▶ **BRIEF**:
Collect every line in the records below that contains the word "tree".

RECORDS FOR THE TASK START

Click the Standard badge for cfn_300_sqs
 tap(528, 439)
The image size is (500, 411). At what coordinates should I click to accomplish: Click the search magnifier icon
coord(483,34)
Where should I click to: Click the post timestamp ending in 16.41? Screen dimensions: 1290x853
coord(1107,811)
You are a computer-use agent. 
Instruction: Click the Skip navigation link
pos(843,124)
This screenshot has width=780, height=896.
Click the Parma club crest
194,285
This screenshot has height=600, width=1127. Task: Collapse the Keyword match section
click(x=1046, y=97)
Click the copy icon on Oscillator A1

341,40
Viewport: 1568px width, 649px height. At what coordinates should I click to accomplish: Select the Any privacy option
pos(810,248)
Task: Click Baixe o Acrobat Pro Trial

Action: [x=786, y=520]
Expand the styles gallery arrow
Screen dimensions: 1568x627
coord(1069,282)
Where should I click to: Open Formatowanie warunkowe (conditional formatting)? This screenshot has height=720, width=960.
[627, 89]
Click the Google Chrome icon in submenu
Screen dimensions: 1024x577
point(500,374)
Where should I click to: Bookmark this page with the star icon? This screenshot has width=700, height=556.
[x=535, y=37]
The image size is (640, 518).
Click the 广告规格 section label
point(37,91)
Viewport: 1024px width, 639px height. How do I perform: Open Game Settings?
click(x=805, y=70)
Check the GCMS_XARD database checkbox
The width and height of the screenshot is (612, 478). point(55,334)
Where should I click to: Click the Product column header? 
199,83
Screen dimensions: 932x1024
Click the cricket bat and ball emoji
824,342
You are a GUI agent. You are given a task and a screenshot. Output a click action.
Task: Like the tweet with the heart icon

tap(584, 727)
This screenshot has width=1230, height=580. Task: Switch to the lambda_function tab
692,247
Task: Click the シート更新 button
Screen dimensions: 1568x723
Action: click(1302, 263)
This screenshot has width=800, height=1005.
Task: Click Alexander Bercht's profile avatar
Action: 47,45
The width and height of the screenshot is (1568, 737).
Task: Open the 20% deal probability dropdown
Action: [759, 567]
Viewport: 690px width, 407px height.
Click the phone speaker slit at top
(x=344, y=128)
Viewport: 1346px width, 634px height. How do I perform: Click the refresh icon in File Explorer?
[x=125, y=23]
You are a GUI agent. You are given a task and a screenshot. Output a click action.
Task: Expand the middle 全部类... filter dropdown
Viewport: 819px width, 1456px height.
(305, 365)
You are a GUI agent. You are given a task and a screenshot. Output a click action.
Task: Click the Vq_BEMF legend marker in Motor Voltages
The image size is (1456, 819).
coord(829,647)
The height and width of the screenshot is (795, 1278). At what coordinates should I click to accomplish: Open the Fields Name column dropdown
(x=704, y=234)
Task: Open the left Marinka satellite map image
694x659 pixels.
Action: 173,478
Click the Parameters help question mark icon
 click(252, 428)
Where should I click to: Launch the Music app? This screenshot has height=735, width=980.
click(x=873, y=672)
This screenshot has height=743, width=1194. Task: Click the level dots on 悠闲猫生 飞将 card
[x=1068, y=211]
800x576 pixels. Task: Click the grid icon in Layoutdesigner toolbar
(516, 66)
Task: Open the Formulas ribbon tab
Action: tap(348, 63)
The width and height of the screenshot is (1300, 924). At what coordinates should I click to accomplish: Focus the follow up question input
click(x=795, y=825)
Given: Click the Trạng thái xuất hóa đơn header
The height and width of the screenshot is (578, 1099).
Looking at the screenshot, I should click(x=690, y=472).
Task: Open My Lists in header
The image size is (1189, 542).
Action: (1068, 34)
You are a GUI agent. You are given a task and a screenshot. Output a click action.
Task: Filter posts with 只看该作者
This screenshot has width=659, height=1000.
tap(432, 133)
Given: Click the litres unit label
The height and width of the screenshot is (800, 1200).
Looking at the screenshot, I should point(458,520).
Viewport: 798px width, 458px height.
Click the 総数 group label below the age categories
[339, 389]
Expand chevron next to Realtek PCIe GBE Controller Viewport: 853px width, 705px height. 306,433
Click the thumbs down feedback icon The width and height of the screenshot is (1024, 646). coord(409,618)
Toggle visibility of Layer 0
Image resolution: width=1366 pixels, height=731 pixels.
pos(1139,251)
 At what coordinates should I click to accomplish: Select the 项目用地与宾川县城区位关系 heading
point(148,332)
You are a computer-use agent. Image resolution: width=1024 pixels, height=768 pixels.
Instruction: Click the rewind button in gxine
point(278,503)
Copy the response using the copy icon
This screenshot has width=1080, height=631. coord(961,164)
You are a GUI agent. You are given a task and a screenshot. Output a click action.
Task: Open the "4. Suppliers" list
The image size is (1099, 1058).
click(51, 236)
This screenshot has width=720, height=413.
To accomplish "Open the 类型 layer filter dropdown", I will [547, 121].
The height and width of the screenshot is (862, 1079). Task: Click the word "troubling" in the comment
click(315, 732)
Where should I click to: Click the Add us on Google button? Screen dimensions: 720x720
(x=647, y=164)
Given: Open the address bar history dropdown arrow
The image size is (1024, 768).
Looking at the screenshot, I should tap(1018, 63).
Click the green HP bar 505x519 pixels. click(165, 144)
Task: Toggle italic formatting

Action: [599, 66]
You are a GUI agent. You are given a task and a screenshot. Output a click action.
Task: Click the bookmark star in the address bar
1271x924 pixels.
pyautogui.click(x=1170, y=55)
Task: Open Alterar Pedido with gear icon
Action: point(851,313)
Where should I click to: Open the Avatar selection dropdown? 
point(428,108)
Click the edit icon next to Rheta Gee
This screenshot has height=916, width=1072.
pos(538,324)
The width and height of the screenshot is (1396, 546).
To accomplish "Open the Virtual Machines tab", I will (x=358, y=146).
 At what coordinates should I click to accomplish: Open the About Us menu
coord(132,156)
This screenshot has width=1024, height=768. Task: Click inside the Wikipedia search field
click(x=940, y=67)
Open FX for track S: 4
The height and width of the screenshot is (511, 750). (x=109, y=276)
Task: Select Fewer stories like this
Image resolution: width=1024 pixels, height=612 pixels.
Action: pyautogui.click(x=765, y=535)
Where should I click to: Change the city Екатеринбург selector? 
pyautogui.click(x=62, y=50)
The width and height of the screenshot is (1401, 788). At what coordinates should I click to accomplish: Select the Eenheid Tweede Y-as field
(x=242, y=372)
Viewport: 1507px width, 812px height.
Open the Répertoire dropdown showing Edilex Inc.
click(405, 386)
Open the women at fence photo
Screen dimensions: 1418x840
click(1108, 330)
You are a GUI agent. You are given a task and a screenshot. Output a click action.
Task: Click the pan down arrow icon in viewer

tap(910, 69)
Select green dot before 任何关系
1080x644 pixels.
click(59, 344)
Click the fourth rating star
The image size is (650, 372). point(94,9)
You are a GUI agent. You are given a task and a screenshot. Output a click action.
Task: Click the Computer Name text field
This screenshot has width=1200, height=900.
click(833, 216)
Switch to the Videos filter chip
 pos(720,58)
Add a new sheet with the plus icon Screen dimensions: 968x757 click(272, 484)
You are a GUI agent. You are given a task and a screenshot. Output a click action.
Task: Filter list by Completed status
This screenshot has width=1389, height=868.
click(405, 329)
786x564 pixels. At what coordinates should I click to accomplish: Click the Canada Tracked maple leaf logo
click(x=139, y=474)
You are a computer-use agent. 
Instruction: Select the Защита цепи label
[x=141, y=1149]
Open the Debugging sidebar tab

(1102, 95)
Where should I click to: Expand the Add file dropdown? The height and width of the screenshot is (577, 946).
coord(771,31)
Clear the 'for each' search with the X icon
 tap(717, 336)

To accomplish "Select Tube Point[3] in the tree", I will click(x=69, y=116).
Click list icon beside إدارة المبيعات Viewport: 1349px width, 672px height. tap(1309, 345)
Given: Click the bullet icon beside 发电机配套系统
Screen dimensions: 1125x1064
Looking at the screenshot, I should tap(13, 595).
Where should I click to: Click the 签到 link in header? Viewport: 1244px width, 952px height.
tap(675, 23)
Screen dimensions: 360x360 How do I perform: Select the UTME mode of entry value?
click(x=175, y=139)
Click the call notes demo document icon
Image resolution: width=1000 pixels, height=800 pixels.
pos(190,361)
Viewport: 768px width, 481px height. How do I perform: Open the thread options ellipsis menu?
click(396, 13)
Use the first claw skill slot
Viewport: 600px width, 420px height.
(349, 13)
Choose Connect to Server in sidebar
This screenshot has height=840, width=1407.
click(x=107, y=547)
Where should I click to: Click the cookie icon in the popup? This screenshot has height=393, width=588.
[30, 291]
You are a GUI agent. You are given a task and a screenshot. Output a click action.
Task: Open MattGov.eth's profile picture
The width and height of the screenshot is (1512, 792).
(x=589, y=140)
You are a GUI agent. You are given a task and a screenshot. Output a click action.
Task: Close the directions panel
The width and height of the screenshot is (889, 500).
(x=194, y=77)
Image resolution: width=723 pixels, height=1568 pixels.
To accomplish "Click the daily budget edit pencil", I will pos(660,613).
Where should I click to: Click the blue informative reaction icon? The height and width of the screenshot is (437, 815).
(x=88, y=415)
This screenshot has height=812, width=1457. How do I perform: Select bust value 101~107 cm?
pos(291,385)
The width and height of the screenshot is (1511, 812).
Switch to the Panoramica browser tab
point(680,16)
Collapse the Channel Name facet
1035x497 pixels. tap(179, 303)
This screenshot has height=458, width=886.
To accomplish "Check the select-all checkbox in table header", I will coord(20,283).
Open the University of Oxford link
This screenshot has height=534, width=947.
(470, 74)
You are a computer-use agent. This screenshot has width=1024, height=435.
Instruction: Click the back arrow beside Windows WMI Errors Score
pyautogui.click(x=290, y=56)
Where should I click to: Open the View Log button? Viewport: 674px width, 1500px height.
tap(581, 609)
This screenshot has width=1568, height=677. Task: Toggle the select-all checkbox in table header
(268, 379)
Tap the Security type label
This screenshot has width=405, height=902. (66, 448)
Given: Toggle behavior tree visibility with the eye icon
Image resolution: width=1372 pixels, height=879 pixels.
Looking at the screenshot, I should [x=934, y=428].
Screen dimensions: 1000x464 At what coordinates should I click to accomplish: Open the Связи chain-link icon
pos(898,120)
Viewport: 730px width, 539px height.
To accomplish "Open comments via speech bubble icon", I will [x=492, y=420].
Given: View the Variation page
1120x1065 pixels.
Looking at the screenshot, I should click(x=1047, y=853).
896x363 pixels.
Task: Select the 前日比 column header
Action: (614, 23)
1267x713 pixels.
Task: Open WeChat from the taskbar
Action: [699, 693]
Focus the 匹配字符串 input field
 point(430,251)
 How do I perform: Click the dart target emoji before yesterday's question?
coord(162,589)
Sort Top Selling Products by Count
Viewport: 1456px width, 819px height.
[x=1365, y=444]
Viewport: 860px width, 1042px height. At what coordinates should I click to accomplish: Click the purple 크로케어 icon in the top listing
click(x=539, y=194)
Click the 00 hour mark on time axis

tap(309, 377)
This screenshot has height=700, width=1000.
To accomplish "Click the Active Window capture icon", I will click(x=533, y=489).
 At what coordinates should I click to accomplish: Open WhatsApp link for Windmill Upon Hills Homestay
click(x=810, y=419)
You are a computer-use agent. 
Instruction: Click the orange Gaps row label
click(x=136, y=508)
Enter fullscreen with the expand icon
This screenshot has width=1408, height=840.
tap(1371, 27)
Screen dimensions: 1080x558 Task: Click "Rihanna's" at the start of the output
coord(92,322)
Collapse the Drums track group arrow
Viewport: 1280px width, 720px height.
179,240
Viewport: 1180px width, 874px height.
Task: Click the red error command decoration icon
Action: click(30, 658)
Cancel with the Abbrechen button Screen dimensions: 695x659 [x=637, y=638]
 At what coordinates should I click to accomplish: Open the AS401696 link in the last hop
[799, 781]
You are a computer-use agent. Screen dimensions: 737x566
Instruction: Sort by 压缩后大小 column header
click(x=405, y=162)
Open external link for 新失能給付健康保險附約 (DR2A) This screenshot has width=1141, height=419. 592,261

RECORDS FOR THE TASK END

▶ **ANSWER SECTION**:
To accomplish "Select Tube Point[3] in the tree", I will click(x=69, y=116).
Given: Toggle behavior tree visibility with the eye icon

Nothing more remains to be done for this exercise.